§ **Records drawn from a dataset**
━━━━━━━━

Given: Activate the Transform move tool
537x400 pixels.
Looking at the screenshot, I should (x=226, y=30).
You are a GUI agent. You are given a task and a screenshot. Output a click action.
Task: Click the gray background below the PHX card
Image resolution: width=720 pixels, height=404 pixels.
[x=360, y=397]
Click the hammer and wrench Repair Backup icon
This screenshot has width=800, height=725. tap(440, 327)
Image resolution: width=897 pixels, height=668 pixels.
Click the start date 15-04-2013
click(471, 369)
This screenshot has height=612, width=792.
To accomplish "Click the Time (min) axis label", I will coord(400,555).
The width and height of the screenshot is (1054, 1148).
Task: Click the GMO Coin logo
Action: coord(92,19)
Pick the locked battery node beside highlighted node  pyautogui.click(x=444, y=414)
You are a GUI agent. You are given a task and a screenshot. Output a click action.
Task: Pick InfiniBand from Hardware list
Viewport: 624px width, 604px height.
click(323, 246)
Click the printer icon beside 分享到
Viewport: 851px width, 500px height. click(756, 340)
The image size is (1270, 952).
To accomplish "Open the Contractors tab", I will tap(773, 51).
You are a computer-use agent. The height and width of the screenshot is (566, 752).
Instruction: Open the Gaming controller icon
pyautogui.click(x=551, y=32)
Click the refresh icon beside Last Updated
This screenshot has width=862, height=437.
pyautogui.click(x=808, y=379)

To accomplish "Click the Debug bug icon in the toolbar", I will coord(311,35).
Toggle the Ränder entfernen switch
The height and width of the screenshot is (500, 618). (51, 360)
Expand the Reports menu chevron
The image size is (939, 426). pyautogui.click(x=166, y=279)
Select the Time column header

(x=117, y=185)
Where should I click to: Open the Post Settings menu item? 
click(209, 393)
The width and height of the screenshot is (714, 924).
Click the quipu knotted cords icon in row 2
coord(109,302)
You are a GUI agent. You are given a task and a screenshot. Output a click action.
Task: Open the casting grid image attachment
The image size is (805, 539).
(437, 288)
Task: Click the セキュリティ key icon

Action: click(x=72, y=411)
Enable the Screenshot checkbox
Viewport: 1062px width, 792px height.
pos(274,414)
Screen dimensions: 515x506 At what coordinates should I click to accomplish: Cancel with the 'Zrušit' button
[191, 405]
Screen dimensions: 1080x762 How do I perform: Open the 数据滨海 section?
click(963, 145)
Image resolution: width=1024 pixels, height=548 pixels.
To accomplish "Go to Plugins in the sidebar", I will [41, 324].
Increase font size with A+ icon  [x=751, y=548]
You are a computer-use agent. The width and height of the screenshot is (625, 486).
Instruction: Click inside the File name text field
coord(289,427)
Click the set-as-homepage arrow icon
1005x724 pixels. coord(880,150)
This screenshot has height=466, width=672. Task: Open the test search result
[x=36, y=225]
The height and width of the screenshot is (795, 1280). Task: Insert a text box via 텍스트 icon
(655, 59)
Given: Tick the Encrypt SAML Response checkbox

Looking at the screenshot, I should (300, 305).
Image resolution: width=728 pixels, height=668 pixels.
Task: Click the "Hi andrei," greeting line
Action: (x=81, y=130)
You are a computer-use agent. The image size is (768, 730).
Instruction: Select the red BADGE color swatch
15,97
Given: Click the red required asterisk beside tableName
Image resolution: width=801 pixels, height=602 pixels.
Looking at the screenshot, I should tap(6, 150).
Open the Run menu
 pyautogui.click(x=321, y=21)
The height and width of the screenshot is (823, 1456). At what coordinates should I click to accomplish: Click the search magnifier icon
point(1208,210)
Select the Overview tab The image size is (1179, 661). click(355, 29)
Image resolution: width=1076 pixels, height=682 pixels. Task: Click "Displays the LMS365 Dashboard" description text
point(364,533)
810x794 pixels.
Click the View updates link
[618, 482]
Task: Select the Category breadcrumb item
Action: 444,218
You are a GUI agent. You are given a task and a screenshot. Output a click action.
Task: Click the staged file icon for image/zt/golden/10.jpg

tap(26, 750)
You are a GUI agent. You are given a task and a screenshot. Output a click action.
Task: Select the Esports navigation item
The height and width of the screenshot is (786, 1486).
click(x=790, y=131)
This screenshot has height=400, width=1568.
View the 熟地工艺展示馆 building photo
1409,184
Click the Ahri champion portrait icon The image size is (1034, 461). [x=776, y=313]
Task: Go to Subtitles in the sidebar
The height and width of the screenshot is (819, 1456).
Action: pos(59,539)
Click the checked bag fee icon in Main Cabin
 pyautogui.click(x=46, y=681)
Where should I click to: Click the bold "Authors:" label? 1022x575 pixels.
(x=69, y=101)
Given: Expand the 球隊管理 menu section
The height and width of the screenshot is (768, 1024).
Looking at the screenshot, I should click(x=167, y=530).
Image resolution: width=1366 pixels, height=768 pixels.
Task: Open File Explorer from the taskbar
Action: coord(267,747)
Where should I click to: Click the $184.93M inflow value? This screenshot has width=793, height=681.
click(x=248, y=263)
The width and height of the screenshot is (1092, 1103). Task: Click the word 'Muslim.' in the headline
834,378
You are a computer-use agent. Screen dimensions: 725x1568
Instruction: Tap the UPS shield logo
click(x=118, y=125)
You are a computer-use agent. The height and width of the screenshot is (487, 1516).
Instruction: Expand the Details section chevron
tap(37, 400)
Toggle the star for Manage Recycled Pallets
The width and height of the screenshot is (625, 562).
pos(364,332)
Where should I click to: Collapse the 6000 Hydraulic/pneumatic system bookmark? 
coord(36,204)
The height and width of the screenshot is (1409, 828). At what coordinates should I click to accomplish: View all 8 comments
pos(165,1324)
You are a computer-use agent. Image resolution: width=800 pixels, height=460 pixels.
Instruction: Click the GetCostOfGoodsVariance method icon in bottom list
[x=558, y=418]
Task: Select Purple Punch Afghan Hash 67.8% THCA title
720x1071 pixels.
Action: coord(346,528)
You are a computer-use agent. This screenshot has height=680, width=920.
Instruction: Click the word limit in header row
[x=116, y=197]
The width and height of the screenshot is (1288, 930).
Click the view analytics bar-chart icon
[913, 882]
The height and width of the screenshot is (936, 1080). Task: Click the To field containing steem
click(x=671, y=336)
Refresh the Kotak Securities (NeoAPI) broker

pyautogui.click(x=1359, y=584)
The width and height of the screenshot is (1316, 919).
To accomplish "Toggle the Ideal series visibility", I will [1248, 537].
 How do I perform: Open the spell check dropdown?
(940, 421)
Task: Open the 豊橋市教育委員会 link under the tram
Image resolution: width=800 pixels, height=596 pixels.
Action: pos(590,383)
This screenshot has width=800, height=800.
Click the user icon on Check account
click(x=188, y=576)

━━━━━━━━

§ **TASK ITEM**
Spot every line in the entries that includes the word "Pick", and copy each one out.

§ **SOLUTION FOR THIS TASK**
Pick the locked battery node beside highlighted node  pyautogui.click(x=444, y=414)
Task: Pick InfiniBand from Hardware list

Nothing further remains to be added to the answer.